Since launch, Bethesda has released a number of updates to improve the surface maps and add new gameplay options, and the overall experience seems to be improving all the time. So, why Starfield is where it is on this list: it’s incredibly ambitious and aims to give you almost unending potential for exploration. On the other hand, just deciding where this game should go on our list caused a small in-office argument (some enjoyed it, some decidedly didn’t), so taking into account all those differing opinions, here’s our compromise. Nobody is happy about it.


11. Assassin’s Creed Odyssey

Assassin's Creed Odyssey Achievements
  • Release date: October 5, 2018
  • Developer: Ubisoft Quebec
  • On Game Pass: Yes
Assassin's Creed Odyssey is older than Valhalla and Mirage, but still stands out as one of the examples of where Ubisoft's often over-ambitious approach to open world design for the AC games worked best. Valhalla was just too big, so we're giving this slot to Odyssey. That's not to say Odyssey isn't huge — you're exploring many regions of Ancient Greece (and the seas) and it takes a while to get anywhere.

But Odyssey succeeds in the first point: it's a beautiful game world to explore. It sags a little under its own weight, and doesn't hold up to the others on this list when it comes to constant excellence, but there's so much to do — and so much incentive to explore — that you'll lose countless hours to it.

10. Hogwarts Legacy

Hogwarts Legacy xbox

  • Release date: February 10, 2023
  • Developer: Avalanche Software
  • On Game Pass: No
Hogwarts Legacy was something we’d been looking forward to for some time. The magical action-RPG is set in the wizarding world, but takes place in the 1800s, well before the time of Harry Potter and Co. This was a good move to dodge any story limitations and meant there was more freedom to be creative with what was going on in and around the castle, but at the same time Hogwarts Legacy sort of missed what many of its fans were hoping for, which was more of the structure of life in Hogwarts itself: classes, activities, and the wizarding school experience.

Still, we nevertheless got a beautiful enjoyable open world. One of the best bits about this open world, apart from seeing places like Hogsmeade or the Forbidden Forest, was that you could ride around on a broom (or magical beastie), and Avalanche really got the feel of that just right, making soaring around the castle grounds one of Hogwarts Legacy’s most magical bits.

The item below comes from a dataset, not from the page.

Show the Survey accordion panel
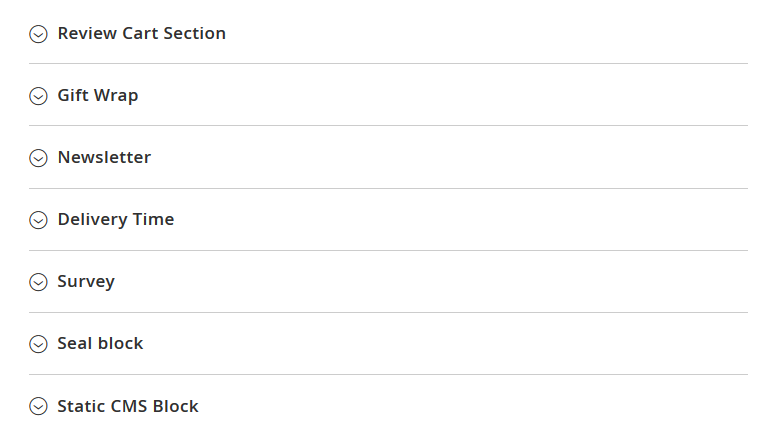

On top of that, you had a range of enemies and creatures to tackle, puzzles to solve, and all of the map to explore. Exploration rewarded you with new gear, but another of the most enjoyable bits about the game was the customisable Room of Requirement, which let you grow plants, shelter magical animals, and design and personalise to your heart’s content. Despite its shortcomings (and Merlin’s endless bloody Trials), Hogwarts Legacy’s open world was pretty irresistible.



9. Metal Gear Solid V: The Phantom Pain

11/06/15 - Screen 8
  • Release date: September 1, 2015
  • Developer: Kojima Productions
  • On Game Pass: No
Konami's decision to shift to an open world setting for Metal Gear Solid V certainly raised a few eyebrows when it was first announced, but the implementation turned out to be one of the game's greatest strengths.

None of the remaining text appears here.